You could say the same about this week's choice. Robyn's Be Mine reminds me of Madonna - Papa Don't Preach era mostly - and how much I loved the material girl once and how when I first saw her my then girlfriend admitted to being jealous because I voiced that appreciation.

The echoes of music I once loved is, almost inevitably, an extra hook. It has a pull to it that perhaps snags me more than it should but I reckon it's kind of inevitable.

That said, Robyn is also a signifier for a very noughties pop development - the apotheosis of Scandipop. From Abba via the Sugarcubes and the Cardigans, the Nordic countries always had a presence in pop culture since the seventies, but in the noughties they took over and started doing everything Britain used to do with pop - approach it with a accessible intelligence and a quirky novelty. And that stretches from the avant garde leanings of Bjork and Sigur Ros to the indie melancholy of The Radio Dept to the full-fat in-your-face pop of Junior Senior and Alphabeat.

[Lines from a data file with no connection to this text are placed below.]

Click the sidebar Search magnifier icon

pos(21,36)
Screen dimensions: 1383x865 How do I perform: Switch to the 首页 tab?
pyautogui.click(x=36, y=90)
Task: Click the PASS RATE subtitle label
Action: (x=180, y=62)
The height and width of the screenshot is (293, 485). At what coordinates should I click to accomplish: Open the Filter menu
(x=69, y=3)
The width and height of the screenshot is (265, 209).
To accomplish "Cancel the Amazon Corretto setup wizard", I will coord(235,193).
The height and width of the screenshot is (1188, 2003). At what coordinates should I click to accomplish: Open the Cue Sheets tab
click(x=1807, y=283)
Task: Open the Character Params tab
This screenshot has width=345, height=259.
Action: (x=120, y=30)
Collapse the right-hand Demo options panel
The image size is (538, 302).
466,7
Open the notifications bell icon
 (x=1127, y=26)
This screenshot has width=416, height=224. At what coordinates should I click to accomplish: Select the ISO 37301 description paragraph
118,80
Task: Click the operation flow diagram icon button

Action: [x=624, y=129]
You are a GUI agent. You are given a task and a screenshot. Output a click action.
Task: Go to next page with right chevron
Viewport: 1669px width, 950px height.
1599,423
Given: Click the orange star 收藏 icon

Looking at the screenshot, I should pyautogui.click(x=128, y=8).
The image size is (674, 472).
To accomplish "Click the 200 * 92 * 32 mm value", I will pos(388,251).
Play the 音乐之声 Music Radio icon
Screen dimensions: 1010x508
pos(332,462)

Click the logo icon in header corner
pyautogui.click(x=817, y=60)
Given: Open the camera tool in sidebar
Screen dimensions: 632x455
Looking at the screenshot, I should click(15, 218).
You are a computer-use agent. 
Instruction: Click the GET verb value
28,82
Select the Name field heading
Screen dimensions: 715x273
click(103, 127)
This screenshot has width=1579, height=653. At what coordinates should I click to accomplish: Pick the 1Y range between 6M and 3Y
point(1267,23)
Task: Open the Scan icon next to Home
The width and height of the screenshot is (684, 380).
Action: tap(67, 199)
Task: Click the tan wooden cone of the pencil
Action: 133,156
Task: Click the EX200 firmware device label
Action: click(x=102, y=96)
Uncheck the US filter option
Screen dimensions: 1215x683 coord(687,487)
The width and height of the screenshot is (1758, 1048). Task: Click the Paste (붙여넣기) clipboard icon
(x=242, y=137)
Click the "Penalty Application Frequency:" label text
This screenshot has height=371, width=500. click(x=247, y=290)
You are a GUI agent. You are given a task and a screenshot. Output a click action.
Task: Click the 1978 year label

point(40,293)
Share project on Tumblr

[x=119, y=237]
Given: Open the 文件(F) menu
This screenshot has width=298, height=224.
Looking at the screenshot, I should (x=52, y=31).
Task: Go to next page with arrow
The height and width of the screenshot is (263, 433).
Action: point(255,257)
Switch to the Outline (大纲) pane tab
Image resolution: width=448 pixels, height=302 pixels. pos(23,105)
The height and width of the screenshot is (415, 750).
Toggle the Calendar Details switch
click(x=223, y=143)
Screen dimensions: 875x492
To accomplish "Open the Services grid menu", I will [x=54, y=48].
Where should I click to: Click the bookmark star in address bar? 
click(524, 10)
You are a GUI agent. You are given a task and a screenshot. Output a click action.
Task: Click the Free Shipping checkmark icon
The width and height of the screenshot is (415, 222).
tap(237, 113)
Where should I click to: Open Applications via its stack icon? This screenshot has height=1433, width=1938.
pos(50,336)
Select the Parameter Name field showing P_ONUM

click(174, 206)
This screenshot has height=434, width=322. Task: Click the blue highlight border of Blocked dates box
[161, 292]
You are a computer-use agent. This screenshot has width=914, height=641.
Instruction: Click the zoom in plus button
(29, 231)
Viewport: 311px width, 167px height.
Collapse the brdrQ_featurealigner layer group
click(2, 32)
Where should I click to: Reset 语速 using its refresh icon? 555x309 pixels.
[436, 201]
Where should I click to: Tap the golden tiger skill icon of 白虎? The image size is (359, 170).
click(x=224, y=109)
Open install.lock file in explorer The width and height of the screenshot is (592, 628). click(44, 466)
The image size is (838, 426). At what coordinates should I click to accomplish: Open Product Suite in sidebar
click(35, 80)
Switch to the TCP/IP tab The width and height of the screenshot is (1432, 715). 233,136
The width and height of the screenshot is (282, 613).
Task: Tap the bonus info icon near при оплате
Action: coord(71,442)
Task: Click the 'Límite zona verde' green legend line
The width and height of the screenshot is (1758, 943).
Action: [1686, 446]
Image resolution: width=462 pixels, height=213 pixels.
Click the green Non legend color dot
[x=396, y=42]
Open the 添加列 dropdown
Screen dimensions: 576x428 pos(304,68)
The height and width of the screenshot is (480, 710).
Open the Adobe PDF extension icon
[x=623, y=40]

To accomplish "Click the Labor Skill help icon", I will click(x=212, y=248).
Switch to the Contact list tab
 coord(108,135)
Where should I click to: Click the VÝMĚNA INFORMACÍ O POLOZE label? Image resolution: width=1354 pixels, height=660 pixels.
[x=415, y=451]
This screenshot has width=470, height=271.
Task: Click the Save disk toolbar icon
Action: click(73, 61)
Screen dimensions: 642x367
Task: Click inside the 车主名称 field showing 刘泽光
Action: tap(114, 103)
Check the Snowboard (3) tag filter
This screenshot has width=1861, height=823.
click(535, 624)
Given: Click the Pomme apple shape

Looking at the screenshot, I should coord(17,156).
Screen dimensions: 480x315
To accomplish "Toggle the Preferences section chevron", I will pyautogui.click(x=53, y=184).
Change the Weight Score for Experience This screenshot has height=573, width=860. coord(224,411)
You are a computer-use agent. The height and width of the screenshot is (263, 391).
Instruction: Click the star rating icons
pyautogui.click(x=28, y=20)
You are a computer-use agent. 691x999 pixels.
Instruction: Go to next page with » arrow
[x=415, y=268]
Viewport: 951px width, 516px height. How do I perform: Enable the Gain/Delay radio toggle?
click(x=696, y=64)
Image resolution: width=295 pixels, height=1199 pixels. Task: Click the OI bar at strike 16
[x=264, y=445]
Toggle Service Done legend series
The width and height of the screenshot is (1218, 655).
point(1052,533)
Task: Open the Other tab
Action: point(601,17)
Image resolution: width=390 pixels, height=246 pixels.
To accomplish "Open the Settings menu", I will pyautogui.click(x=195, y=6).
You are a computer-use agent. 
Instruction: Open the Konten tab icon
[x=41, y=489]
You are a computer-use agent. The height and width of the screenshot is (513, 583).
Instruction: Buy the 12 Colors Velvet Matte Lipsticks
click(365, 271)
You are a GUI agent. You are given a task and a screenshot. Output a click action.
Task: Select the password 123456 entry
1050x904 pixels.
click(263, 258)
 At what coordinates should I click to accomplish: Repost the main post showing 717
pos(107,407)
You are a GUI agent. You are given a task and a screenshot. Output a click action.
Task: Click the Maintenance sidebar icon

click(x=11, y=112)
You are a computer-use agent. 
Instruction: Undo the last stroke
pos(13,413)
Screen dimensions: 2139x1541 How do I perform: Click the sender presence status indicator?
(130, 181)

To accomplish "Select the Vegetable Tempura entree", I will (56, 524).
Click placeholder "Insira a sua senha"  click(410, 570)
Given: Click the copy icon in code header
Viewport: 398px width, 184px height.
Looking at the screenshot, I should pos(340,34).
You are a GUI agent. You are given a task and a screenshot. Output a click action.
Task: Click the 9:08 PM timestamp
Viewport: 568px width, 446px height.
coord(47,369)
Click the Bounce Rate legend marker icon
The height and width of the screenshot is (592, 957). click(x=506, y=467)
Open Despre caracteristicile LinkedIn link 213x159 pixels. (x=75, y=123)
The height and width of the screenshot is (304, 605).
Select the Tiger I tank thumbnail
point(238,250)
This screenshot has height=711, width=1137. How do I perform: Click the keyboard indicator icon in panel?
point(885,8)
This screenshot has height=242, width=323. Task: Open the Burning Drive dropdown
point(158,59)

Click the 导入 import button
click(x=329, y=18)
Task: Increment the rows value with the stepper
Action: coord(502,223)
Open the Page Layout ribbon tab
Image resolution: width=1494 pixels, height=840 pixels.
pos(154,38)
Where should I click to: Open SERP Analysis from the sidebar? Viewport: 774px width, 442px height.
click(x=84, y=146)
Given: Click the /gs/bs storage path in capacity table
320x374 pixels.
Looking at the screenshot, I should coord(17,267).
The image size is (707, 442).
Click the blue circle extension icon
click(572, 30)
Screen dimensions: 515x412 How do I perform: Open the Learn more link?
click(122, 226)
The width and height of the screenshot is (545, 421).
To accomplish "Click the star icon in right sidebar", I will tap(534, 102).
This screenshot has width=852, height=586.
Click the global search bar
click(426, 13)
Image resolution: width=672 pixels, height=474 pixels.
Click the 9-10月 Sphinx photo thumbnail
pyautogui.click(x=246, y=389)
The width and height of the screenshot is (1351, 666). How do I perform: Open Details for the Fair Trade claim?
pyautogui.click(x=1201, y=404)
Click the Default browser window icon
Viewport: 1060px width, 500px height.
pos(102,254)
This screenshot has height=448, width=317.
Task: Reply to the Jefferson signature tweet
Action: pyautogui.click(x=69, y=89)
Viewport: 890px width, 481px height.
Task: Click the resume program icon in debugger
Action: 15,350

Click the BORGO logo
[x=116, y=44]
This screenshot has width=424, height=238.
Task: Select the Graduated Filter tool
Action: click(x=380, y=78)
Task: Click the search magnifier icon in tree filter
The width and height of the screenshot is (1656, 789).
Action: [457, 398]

Robyn might be the perfect median in this spectrum. She is approachable yet fashion-forward (that angular haircut setting off her baby face: NB there's a book to be written about pop haircuts, I reckon), mainstream-friendly, but spiky with it. If Sweden's Annie treats boys like chewing gum, Robyn takes more of a sorrow-than-anger approach to men's failings. But she will call them out for them too.

All of which makes the heartache apparent in Be Mine all the more intense. There's a story of a boy and girl here that's both universal and specific (that detail of the new girl wearing the scarf Robyn gave the boy gets me every time).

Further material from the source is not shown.